WHAT THE EXERCISE ASKS – From the data below, retype exactly the lines starting with the one that contains "Image resolution: width=1150" and ending with the one that contains "Given: Click the silhouette", both included.
______________________________
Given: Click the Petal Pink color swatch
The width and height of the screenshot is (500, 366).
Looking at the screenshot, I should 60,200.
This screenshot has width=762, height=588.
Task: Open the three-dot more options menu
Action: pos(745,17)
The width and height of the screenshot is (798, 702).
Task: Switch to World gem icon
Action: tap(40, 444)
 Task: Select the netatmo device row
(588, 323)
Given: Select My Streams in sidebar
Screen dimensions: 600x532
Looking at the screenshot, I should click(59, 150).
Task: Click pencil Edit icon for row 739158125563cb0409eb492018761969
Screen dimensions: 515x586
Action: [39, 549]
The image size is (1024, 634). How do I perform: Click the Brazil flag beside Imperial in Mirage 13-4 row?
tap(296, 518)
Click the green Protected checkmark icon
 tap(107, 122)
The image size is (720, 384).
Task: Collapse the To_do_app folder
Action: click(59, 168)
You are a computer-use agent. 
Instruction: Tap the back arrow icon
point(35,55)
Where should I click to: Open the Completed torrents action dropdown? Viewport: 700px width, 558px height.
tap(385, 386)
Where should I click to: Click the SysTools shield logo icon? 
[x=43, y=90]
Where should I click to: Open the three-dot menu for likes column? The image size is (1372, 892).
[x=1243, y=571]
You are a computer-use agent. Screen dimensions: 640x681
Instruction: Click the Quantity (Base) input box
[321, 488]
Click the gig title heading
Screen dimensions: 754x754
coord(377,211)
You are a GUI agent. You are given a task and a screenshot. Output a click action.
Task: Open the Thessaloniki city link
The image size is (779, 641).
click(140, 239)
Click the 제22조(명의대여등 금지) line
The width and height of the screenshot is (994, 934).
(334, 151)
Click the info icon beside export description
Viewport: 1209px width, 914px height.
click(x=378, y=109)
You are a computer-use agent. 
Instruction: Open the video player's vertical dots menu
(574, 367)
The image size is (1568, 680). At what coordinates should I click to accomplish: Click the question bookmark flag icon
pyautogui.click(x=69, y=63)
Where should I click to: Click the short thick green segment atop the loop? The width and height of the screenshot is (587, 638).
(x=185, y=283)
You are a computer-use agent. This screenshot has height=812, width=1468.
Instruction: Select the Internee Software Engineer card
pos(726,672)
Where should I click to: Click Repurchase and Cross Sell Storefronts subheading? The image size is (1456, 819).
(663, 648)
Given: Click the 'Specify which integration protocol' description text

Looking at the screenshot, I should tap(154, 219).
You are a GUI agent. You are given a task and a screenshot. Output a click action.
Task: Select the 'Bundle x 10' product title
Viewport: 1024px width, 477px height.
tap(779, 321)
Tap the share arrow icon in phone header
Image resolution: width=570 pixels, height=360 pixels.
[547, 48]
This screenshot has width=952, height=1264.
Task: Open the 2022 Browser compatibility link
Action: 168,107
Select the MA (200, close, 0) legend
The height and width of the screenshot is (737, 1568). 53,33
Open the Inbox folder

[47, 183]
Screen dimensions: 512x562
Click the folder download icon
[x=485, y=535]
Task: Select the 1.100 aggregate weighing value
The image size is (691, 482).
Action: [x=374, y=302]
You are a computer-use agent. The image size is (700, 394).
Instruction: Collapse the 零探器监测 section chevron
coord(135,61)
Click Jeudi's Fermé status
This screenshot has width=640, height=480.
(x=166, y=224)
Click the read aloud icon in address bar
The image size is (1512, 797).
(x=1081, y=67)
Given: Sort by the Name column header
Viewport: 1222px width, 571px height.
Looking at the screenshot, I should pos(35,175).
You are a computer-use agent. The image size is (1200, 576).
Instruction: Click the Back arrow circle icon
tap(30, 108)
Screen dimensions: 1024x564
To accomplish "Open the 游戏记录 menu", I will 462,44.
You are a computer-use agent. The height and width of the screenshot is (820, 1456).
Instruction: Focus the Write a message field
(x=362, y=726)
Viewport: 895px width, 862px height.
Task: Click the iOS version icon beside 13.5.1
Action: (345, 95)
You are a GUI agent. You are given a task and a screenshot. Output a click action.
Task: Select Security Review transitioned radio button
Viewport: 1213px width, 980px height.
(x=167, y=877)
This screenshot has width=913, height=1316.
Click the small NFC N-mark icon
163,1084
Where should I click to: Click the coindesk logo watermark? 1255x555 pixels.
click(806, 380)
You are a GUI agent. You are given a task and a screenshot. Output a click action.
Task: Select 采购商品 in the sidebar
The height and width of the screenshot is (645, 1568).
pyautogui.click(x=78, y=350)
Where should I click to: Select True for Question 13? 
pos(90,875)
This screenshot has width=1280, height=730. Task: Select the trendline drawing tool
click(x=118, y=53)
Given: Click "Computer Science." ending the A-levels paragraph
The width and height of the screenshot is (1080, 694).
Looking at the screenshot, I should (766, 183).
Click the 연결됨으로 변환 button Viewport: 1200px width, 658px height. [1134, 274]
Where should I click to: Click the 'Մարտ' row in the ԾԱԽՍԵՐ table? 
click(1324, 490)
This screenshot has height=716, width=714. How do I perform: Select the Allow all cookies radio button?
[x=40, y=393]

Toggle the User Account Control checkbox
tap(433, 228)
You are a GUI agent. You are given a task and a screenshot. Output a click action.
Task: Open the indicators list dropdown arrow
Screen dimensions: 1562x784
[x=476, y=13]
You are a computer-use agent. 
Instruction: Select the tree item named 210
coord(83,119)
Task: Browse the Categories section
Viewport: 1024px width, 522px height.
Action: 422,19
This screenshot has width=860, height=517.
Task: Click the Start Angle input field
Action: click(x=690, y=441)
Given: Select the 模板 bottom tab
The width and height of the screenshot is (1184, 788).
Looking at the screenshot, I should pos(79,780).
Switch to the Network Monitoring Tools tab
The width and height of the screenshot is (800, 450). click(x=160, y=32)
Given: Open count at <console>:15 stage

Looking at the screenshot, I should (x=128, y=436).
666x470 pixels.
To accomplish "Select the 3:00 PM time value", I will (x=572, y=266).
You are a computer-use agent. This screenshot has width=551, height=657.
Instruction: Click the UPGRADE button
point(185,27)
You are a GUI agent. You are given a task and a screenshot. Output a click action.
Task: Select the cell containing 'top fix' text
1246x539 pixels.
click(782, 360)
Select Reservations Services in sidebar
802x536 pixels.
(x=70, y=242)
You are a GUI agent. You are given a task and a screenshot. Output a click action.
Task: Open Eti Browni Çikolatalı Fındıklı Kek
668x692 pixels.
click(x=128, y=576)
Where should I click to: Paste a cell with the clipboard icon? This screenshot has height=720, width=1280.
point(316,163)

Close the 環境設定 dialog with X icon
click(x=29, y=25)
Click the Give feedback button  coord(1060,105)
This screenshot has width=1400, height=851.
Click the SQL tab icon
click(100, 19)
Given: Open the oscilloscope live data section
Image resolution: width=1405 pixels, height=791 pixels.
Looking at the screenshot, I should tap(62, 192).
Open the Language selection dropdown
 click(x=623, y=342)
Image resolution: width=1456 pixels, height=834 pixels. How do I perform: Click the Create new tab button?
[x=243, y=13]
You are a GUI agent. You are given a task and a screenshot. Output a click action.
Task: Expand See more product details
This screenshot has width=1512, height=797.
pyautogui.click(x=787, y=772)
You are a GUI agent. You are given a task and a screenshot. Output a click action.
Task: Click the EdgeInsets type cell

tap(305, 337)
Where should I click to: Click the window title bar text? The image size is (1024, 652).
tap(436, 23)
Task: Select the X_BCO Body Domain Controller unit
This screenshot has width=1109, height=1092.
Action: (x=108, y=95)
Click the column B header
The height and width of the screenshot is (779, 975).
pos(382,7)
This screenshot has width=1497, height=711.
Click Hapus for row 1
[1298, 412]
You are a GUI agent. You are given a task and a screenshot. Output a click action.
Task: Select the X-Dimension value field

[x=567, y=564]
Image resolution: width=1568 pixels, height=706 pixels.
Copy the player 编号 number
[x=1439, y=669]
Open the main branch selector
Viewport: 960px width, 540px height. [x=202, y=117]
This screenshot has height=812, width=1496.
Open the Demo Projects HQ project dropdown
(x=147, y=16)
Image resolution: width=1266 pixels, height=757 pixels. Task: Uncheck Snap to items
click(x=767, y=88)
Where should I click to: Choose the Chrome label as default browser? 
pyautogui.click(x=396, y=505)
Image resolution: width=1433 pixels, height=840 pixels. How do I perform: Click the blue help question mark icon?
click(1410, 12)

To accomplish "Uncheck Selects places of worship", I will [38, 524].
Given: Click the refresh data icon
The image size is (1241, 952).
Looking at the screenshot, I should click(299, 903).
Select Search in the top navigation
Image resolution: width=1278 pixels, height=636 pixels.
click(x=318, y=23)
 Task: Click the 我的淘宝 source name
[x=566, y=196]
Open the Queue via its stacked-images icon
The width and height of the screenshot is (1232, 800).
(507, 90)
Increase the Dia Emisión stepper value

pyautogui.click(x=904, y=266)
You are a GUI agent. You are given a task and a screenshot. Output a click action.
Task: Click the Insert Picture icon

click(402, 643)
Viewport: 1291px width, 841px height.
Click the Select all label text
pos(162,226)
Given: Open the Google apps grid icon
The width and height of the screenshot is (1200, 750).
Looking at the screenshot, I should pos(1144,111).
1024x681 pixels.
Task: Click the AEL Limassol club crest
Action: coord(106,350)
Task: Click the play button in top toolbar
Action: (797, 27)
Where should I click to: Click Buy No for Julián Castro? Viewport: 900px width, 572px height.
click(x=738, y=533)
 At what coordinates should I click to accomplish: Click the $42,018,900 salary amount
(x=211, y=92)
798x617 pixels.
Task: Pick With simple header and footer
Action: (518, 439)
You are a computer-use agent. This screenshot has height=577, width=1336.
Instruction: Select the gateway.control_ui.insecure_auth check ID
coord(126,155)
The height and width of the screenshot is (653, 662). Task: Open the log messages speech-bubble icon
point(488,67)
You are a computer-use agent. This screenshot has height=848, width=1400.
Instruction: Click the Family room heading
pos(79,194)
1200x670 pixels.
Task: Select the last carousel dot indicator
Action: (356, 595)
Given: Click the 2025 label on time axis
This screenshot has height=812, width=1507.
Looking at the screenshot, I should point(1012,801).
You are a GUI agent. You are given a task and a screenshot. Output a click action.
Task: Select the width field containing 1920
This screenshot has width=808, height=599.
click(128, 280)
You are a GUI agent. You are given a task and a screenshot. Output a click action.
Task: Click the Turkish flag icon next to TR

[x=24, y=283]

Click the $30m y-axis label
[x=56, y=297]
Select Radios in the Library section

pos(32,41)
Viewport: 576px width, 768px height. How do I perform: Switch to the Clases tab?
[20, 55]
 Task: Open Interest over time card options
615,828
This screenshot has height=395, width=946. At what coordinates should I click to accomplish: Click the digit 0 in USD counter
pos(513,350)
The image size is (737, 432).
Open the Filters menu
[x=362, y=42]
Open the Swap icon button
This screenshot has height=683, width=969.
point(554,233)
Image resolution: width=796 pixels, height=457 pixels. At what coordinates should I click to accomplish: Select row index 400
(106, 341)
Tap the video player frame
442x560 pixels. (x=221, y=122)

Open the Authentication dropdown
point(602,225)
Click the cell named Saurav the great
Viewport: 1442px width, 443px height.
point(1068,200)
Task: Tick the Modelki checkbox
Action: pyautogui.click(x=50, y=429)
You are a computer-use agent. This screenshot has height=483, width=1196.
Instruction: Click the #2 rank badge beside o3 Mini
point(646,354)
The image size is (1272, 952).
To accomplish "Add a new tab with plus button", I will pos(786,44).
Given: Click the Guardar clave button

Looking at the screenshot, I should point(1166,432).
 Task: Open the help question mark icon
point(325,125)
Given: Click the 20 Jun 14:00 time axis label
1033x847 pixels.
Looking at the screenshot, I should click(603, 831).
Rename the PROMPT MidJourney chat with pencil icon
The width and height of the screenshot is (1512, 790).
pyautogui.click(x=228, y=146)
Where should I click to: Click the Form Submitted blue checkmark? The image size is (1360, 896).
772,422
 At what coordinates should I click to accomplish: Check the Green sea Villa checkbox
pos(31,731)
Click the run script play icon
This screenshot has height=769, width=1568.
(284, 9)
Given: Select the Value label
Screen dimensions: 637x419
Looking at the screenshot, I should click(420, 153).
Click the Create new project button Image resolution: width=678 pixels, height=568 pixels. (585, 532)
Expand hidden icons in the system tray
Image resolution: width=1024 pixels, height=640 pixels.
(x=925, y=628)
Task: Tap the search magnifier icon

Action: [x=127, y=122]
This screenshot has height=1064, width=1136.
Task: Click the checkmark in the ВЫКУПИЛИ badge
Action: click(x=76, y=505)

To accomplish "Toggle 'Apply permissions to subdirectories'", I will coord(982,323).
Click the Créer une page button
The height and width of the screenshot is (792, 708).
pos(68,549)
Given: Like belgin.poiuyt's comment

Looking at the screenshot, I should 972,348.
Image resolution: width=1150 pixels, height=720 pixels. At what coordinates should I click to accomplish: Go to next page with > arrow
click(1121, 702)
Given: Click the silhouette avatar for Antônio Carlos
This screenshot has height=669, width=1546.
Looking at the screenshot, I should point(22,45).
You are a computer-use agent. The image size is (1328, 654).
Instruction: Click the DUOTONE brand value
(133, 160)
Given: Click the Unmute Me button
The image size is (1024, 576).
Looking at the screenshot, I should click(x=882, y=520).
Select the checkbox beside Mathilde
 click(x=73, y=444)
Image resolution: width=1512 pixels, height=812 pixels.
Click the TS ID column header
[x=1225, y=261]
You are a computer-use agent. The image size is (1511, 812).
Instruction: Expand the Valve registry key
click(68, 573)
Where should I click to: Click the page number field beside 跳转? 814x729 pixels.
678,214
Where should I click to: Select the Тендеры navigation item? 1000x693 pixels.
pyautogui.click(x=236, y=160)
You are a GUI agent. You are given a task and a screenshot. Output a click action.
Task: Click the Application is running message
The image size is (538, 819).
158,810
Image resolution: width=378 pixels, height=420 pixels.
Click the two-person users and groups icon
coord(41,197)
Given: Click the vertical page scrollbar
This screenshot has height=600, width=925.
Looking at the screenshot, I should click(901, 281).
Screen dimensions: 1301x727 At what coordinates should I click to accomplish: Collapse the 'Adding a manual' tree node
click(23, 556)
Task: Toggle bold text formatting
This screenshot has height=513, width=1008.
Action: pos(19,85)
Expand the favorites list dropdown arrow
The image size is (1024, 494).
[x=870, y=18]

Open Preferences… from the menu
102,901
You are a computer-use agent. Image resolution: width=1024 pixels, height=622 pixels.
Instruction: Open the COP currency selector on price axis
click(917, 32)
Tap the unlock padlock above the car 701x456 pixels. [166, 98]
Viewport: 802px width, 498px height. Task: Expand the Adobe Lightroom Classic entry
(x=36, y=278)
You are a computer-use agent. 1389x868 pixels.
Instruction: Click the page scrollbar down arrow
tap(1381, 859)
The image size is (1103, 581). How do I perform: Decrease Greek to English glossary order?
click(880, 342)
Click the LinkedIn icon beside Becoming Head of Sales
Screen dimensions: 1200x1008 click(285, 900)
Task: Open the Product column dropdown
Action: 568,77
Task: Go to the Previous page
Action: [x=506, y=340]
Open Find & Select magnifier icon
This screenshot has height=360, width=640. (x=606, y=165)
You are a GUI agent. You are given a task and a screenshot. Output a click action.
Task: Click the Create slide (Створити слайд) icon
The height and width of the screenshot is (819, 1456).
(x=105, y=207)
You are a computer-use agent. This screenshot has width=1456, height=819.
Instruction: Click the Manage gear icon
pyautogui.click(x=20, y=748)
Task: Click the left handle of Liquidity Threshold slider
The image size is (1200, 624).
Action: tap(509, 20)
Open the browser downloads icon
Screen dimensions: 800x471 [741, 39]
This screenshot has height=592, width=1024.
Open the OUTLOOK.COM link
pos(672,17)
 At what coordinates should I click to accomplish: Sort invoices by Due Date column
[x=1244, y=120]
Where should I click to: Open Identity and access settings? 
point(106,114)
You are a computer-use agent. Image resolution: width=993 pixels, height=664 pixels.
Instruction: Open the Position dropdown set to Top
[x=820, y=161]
______________________________
ANSWER BOX –
Image resolution: width=1150 pixels, height=720 pixels. At what coordinates should I click to accomplish: Go to next page with > arrow
click(1121, 702)
Given: Click the silhouette avatar for Antônio Carlos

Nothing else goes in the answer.